ACTIONS TO TAKE>
a: Answer these from the LLVMdev thread on decompiling:
(i) What date and time is shown at the top?
(ii) Which three kinds of passes does the quoted reply say LLVM has?
(iii) Where in the LLVM source does the last reply say this work is done?
b: In the LLVMdev thread on decompiling, why does the final reply suggest those passes may not help with the asker's current library?
c: Write the next part of the LLVMdev post on decompiling, starting after its final sentence.

SOURCE DOCUMENT>
[LLVMdev] Using LLVM for decompiling.

Mon May 7 10:08:38 PDT 2012

On 5/7/2012 11:45 AM, James Courtier-Dutton wrote:
> On 7 May 2012 16:31, John Criswell<criswell at illinois.edu>  wrote:
>> Given that you've completed steps one and two (i.e., you've converted the
>> binary instructions to LLVM IR and then discovered basic blocks), then yes,
>> LLVM's current analysis passes should help you with this third step.  LLVM
>> has passes that normalize loops, identify loops in local control-flow
>> graphs, identify dominators/post-dominators, etc.
> Great, which bit of the LLVM source code does this bit (3)?

Several of the passes in Analysis or Transforms. The code doesn't really 
work if it's not being output in IR, which your current library doesn't 
appear to be spitting out.

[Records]
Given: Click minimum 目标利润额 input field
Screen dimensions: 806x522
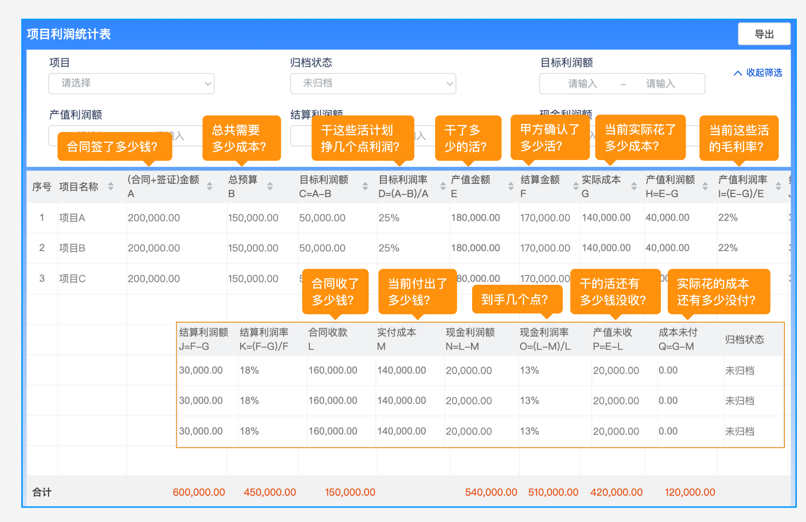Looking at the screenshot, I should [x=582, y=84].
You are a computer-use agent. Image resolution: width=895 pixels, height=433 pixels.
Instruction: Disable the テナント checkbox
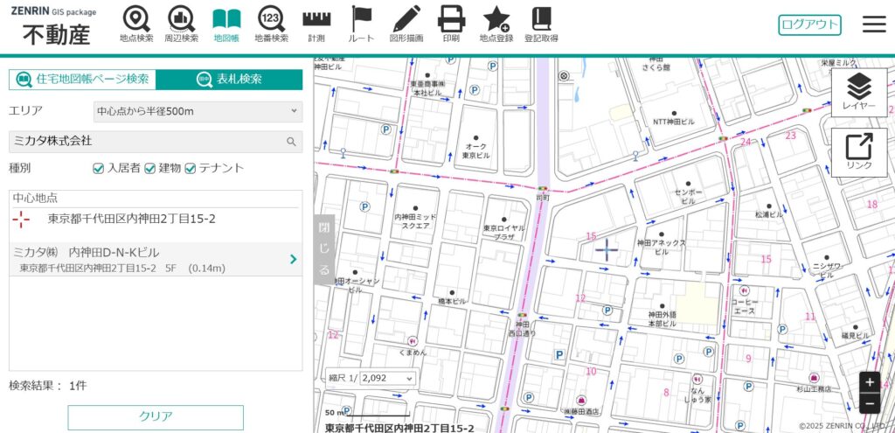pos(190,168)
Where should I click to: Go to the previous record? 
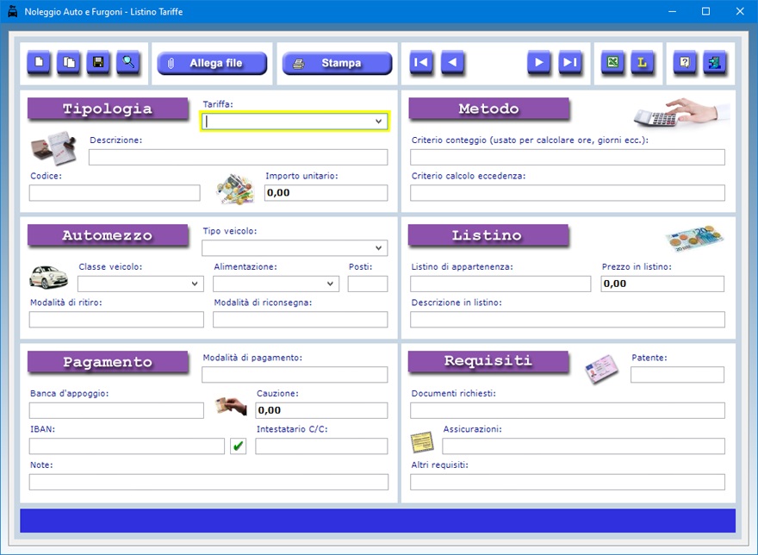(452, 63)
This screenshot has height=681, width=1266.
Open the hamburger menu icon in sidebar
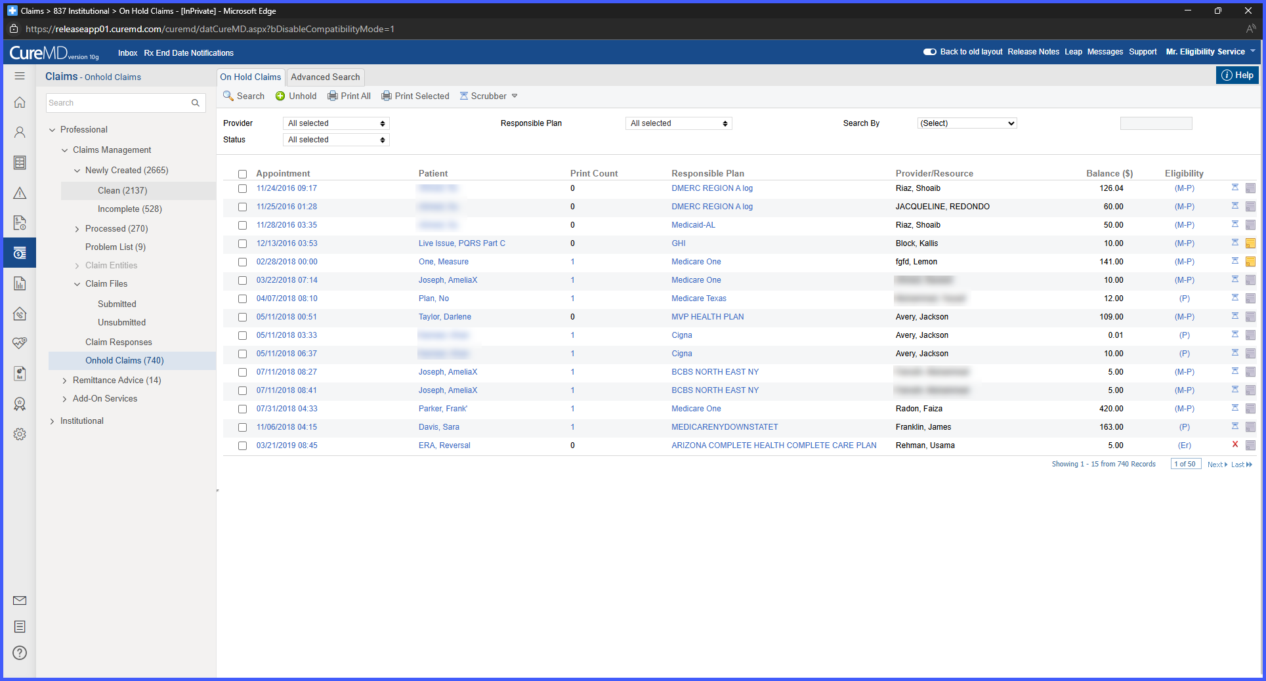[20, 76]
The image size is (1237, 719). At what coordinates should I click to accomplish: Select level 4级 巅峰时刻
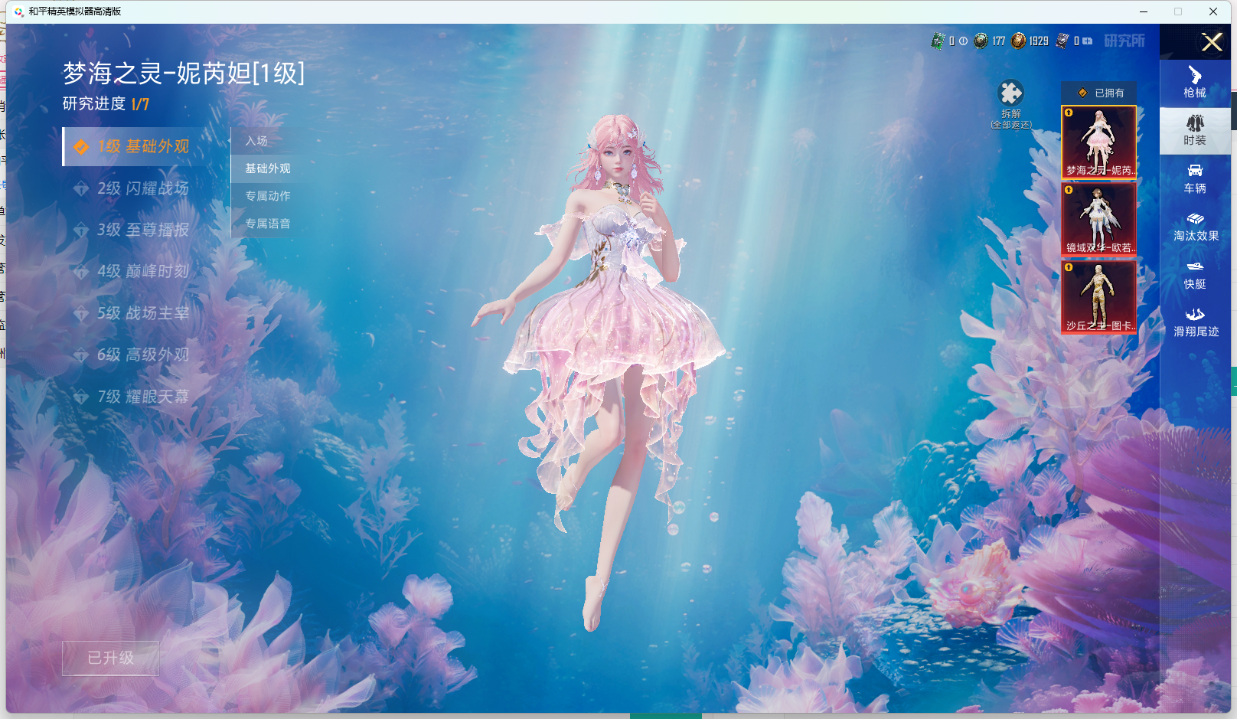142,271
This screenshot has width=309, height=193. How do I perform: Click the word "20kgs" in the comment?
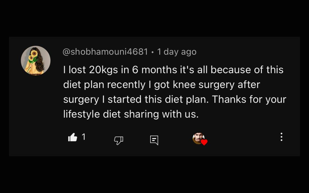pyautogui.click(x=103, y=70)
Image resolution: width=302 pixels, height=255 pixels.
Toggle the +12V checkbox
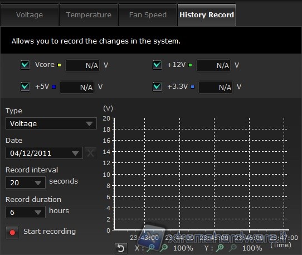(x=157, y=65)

...

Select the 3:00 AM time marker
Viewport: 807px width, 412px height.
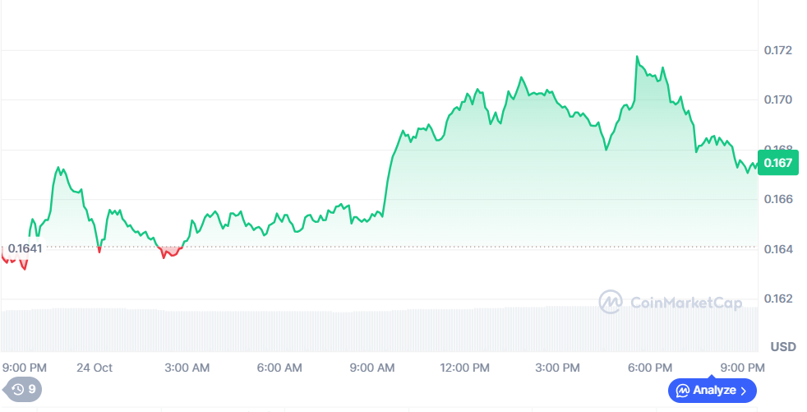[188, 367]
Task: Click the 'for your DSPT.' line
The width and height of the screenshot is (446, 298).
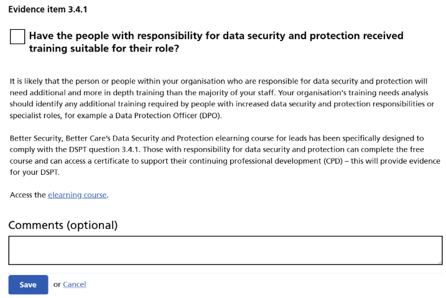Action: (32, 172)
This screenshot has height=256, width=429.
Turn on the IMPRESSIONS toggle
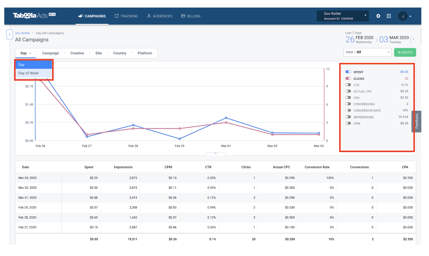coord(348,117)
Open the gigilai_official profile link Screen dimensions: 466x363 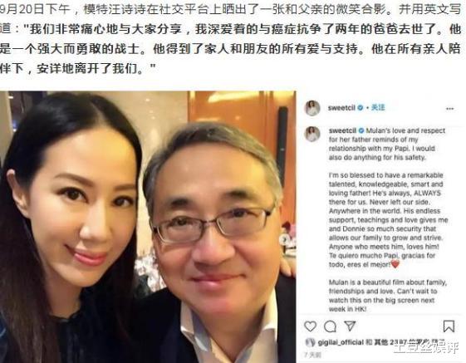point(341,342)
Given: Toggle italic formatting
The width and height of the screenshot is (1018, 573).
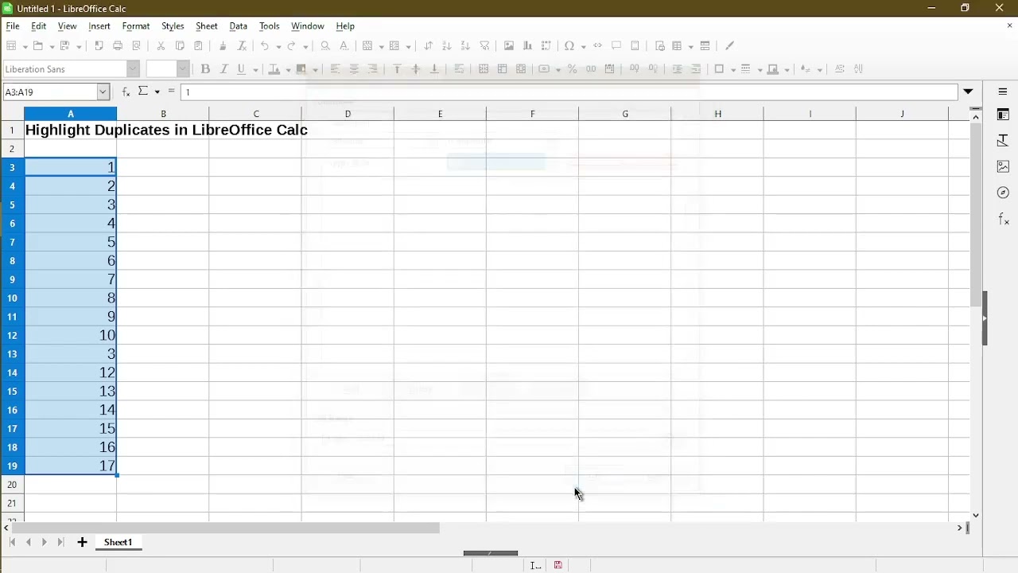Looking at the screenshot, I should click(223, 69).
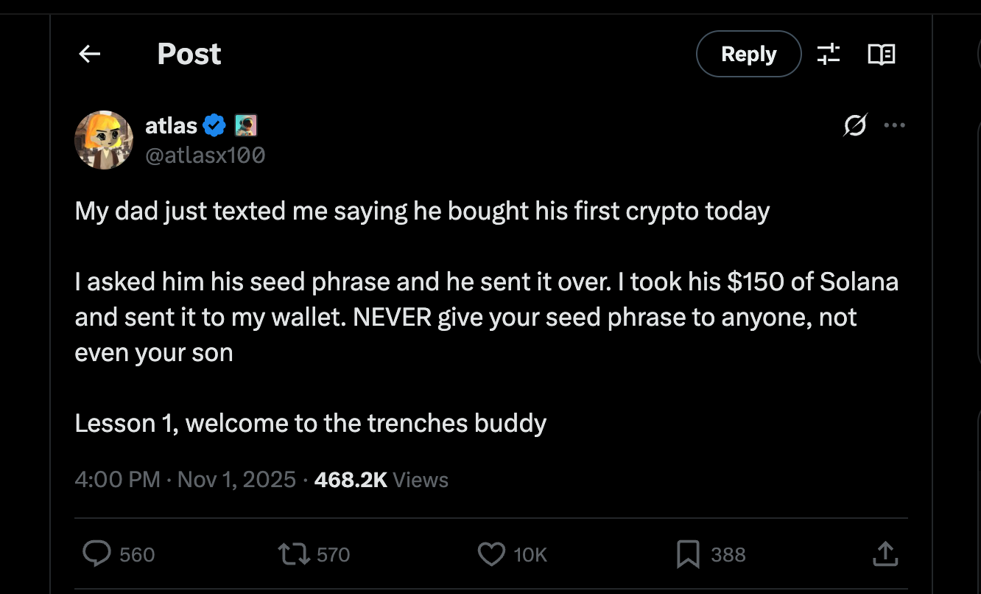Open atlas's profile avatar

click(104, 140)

TASK RESPONSES>
a:
(i) Mon May 7 10:08:38 PDT 2012
(ii) Passes that normalize loops, identify loops in local control-flow graphs, and identify dominators/post-dominators.
(iii) In several of the passes in Analysis or Transforms.

b: The code doesn't really work unless its input is in LLVM IR. The asker's current library doesn't appear to be producing IR.

c:
>> LLVM might have facilities for converting LLVM IR to C or C++ code (the C
>> backend was recently removed; there might be a C++ backend, but I'm not
>> sure).  However, they are primarily designed for systems for which LLVM does
>> not provide a native code generator, so the C/C++ code they output isn't
>> very readable.
> Is the reason that the C/C++ code is not very readable, because there
> is not high enough metadata in the LLVM IR to do it?
> I.e. Lack of structure.
> Or was it because it was only designed to be input to another
> compiler, so pretty structure like for loops etc, was not necessary?
> Why was the C backend removed?
>
The original reason for the C-backend was to be able to use LLVM for 
optimizations on architectures that it didn't have code generators for. 
However, several changes had been subsequently made to the IR that 
didn't update the C-backend code generator, so it got to the point where 
it tended to work only on small, trivial code samples.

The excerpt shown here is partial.